I’ve been eating more salad this year (school year) than every before. My friends and I started a Salad Club, so we all bring salads for everyone once a week, and each day we get to enjoy a new recipe or salad idea. The salads have been so fresh and flavorful, and it’s been a killer way to add more greens to my diet.
I recently started adding baby kale (from whole foods!) to my salads and it is really good!
I’ve been eating sweet potatoes like its my job! They’re super tasty and there are so many different ways to prepare them. I love roasting them and throwing them in salads or making a breakfast hash with them. Very versatile 🙂
Spinach is my go-to healthy add-on to almost all my meals; in my smoothies for breakfast, in pancakes, sauteed with eggs, in every sandwich / wrap I prepare, mixed in with almost any veggie I sautee. I can’t get enough of it, and its so inexpensive and versatile!
Goodbye pasta, hello spaghetti squash! We’ve also begun to drink kefir (y’all really should google this if you haven’t heard of it!).
i’ve been rediscovering / falling back in love with oatmeal! hot and with berries for breakfast, mixed with a frozen banana and greek yogurt for a meal replacement smoothie, with a little peanut butter and flax for a late night snack. i used to eat the stuff daily and i think i got burnt out on it… but it’s back again!
Plain greek yogurt! I have always had vanilla or fruit flavored greek yogurt as a snack, but I have been using the plain kind in sauces/dressings/toppings/etc. as a healthy swap!
On my to-try list: quinoa for breakfast! I’m thinking of making it with milk, then topping it with fruit and chopped walnuts. Maybe a drizzle of honey or maple syrup.
Kale!
My daughter is starting to eat small bites of bananas and avocados. I have never had avocado before and love them now!
I tried the whole green smoothie thing but had a super bad experience (didn’t blend the greens enough so it was super chunky) thus I’ve nixed my green drinking habits. However, that led me to trying this Apple Cider Vinegar drink from Whole Foods which is absolutely amazing! It only has a subtle vinegar taste in the beginning then tastes like apple juice-a great way to get an energy boost when you most need it!

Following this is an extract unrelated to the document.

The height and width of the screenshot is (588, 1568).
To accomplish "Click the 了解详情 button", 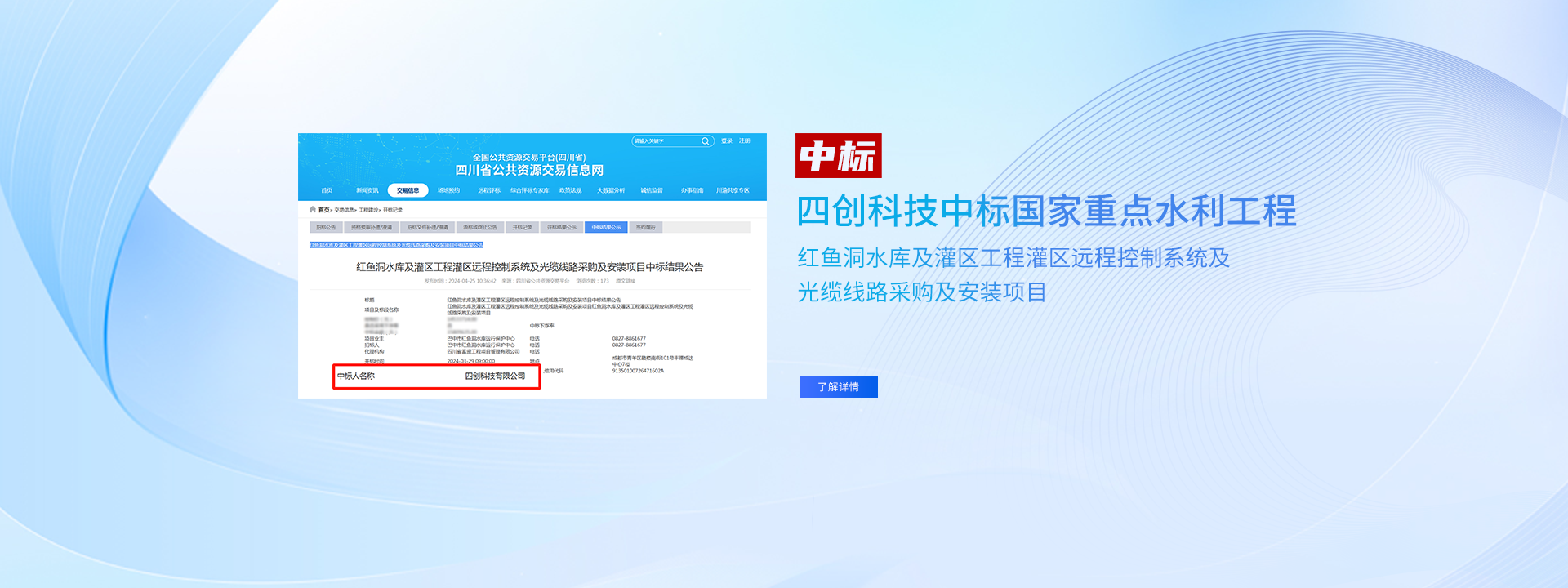I will click(x=838, y=387).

I’ve between incorporating more beans into my diet for a plant-based protein source.
since I now manage a small health food store we make juices to order. I get to drink all of the leftovers so I drink a lot of green juices these days!
i’ve eaten kale out a lot/already bought it prepared but I have recently started making it at home on my own lately. love it!
They just redid the Whole Foods here in Memphis. We have had a great time exploring! I have half of an avocado just about every single day. I enjoy it with crackers as a healthy, fulfilling snack.
I love chia seeds now! I used to dislike the texture, but now I can’t live without it!
This makes me wish even more that we had Whole Foods in Canada! I recently started incorporating super healthy fats like avocado, walnuts and chia seeds into ALL my meals. 🙂
I flavor my food with more herbs & spices -such as cinnamon, tumeric and cilantro!
We’ve started eating more roasted cabbage lately and I’m loving it!
Coconut oil! I use it for ev-ery-thing. And it’s such a healthy fat that my body desperately needs.
Sardines
Chai seeds are one of my go to staples to add to my food. I have just starting cooking more with Kale as it is one of the few vegetables that grows in Iceland in the winter and I am loving it in soups.
I’ve recently incorporated a lot of butternut squash into my meals. It so delicious and versatile! You can have it in soups, salads, mashed, or roasted.
I’ve been eating a lot of avocados because I am pregnant and I know the fats and nutrients are supposed to be so good for you, especially during pregnancy! Being pregnant has made me more mindful of what I put in my body. A $50 gift card would help provide lots of yummy healthy food for the baby & I!
I have been trying to eat more spinach lately – I don’t love it, but I can make it work with some other yummy ingredients!